# [Problem statement]
Work out how many lines below contain the word "click", then give that number alone.

# [Source data]
※
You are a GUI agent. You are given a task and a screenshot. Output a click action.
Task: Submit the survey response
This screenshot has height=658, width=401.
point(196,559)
※
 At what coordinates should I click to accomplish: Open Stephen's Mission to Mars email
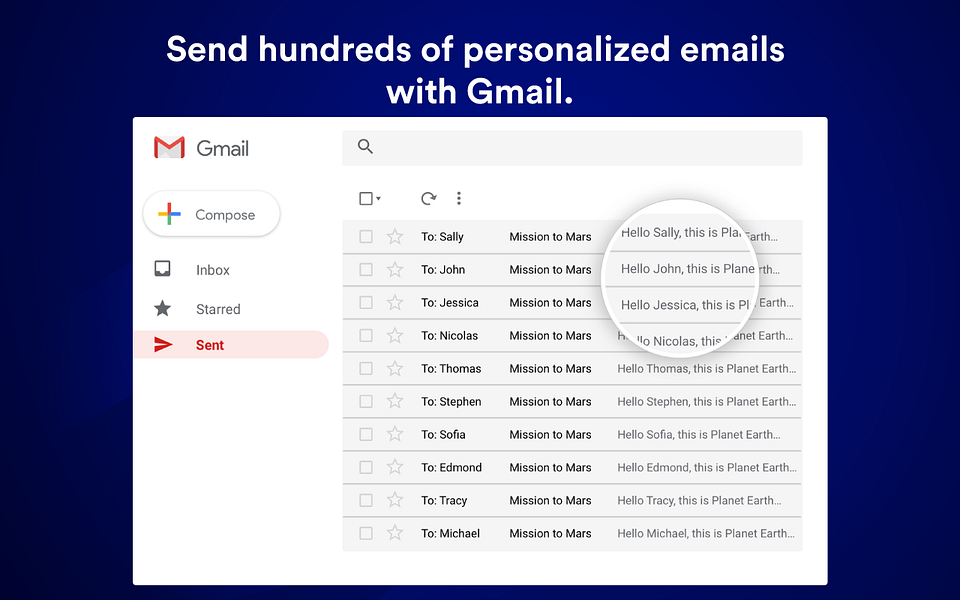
※
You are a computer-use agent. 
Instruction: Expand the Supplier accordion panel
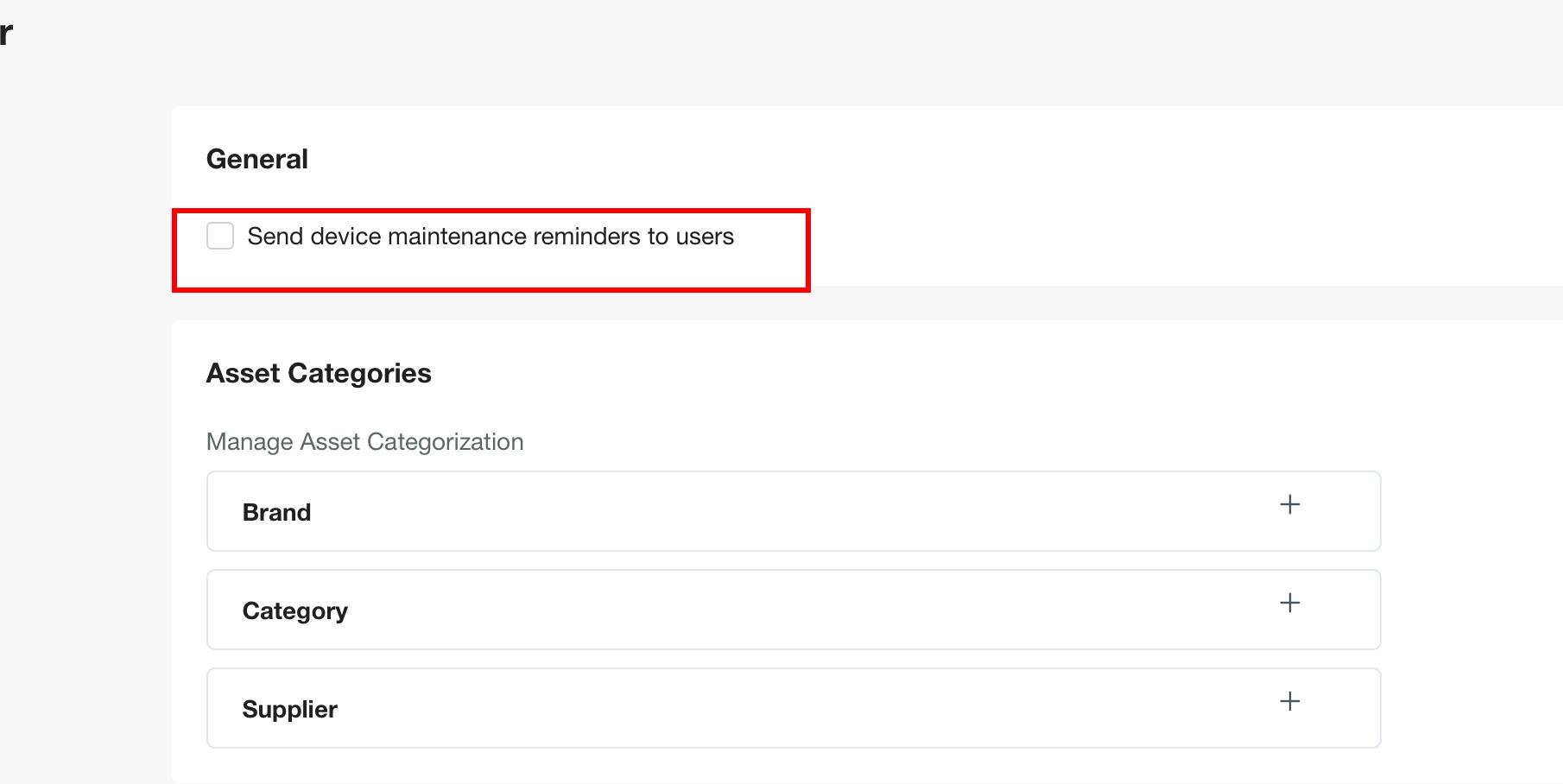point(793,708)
※
# [Your response]
2